━━━ Record list ━━━
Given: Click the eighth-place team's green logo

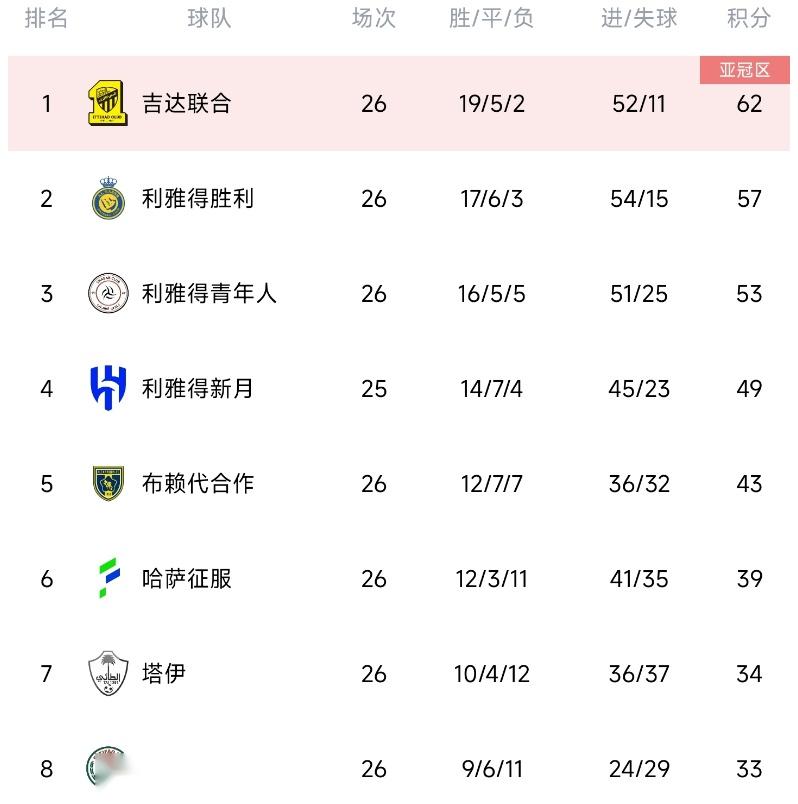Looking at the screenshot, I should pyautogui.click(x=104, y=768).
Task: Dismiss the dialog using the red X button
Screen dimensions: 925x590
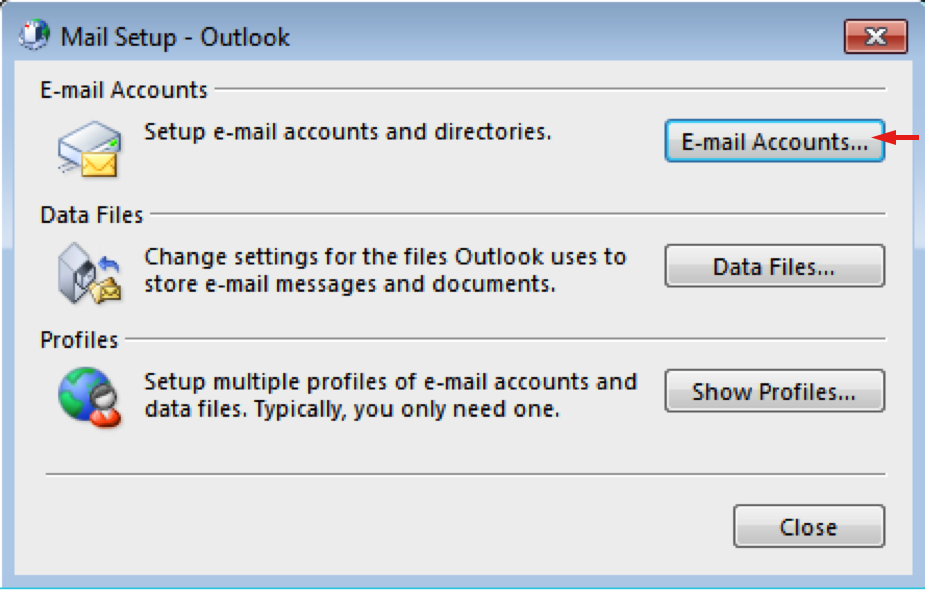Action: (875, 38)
━━━
━━━ Record list ━━━
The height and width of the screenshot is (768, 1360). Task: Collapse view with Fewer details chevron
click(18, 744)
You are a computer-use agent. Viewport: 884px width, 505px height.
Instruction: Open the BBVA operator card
━━━
━━━ Record list ━━━
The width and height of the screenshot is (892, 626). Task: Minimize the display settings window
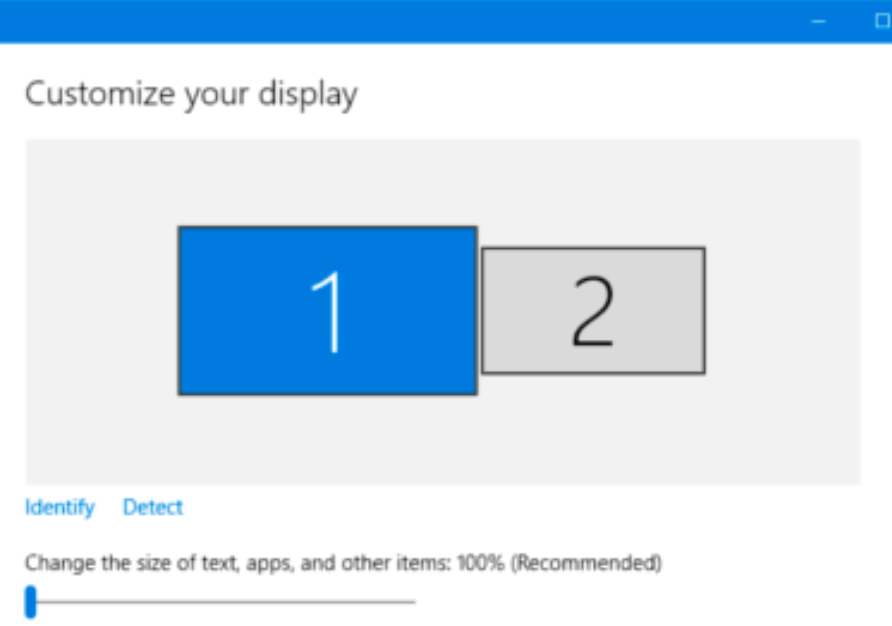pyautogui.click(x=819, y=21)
━━━
» **Your objective**: List every line in the listing above that contains the word "height".

» **The result**:
The height and width of the screenshot is (768, 1360). Task: Collapse view with Fewer details chevron
You are a computer-use agent. Viewport: 884px width, 505px height.
The width and height of the screenshot is (892, 626). Task: Minimize the display settings window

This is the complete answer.